Would you return, word for word, the lines running from the one with "Click the Epic Weapon Skins count badge" to the final line of the listing below, pictures omitted?
'''
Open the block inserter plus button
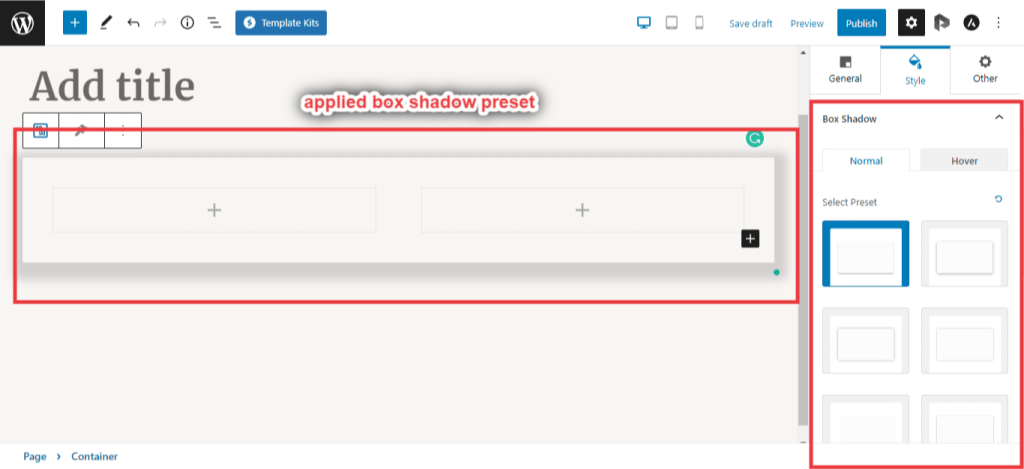Screen dimensions: 1024x469 [x=75, y=22]
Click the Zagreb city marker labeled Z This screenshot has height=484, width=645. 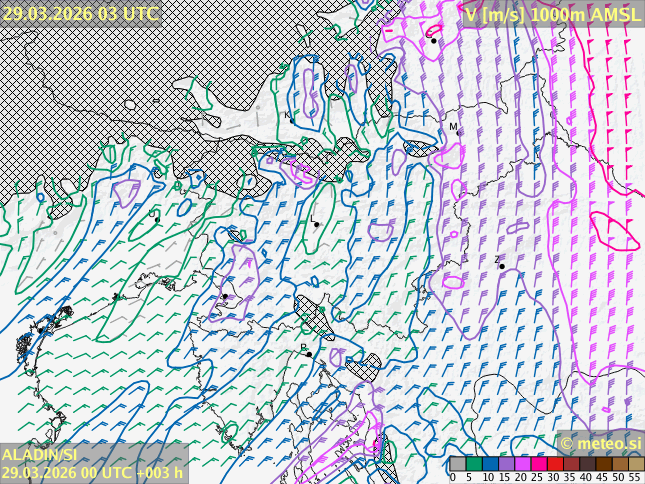(502, 266)
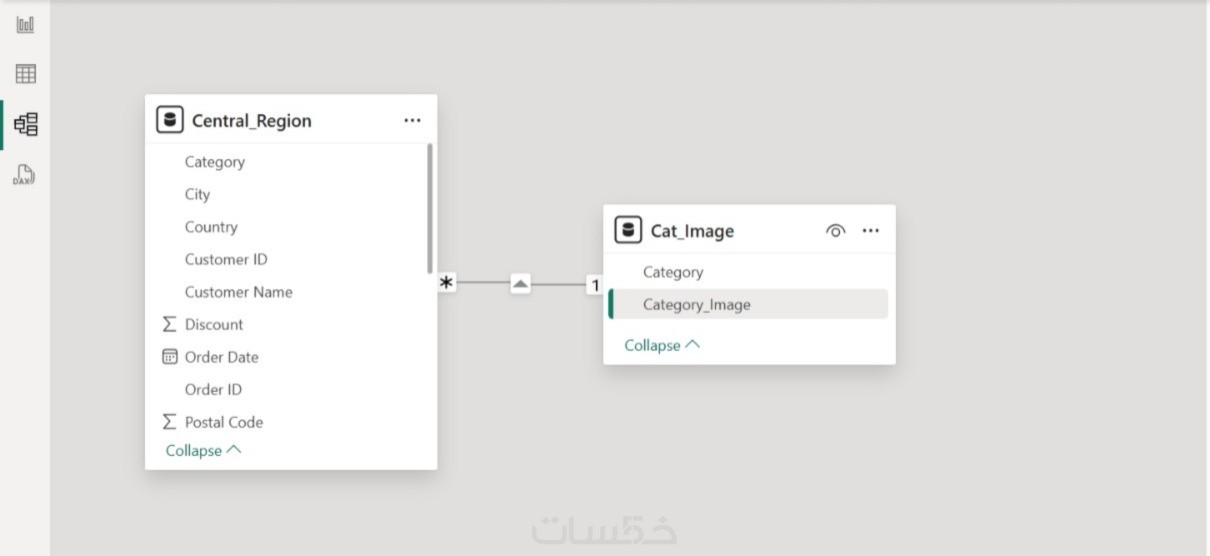Open Cat_Image more options ellipsis

click(x=871, y=231)
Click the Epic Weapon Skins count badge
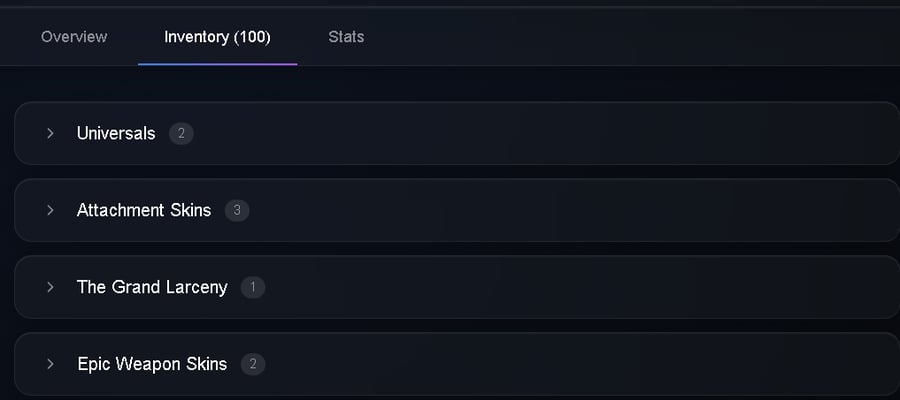Viewport: 900px width, 400px height. pyautogui.click(x=253, y=364)
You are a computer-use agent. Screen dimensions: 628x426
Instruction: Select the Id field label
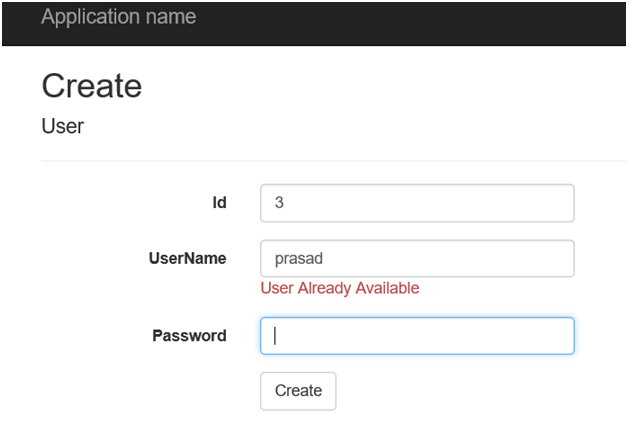click(219, 203)
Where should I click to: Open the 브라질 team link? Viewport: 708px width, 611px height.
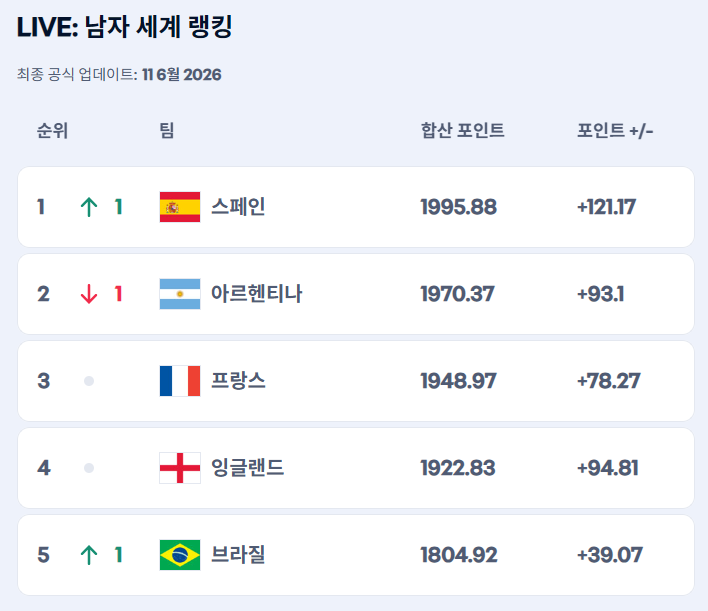238,555
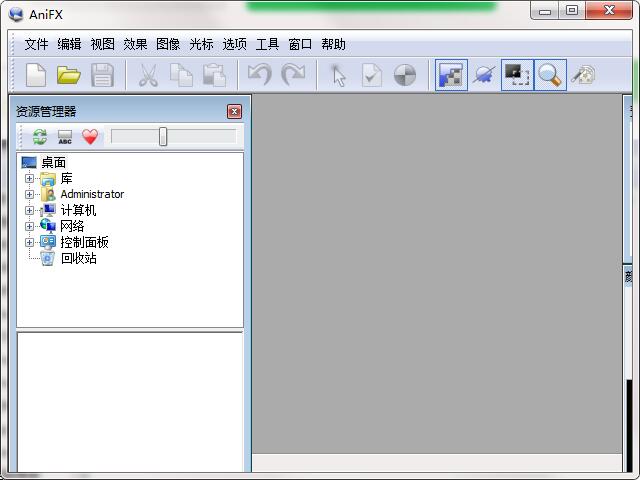
Task: Click the red heart favorites icon
Action: [x=90, y=137]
'''
Your response.
Click the Epic Weapon Skins count badge
Viewport: 900px width, 400px height. pyautogui.click(x=253, y=364)
You are a computer-use agent. Screen dimensions: 628x426
Instruction: Select the Id field label
click(219, 203)
Where should I click to: Open the 브라질 team link? Viewport: 708px width, 611px height.
238,555
Task: Click the red heart favorites icon
Action: [x=90, y=137]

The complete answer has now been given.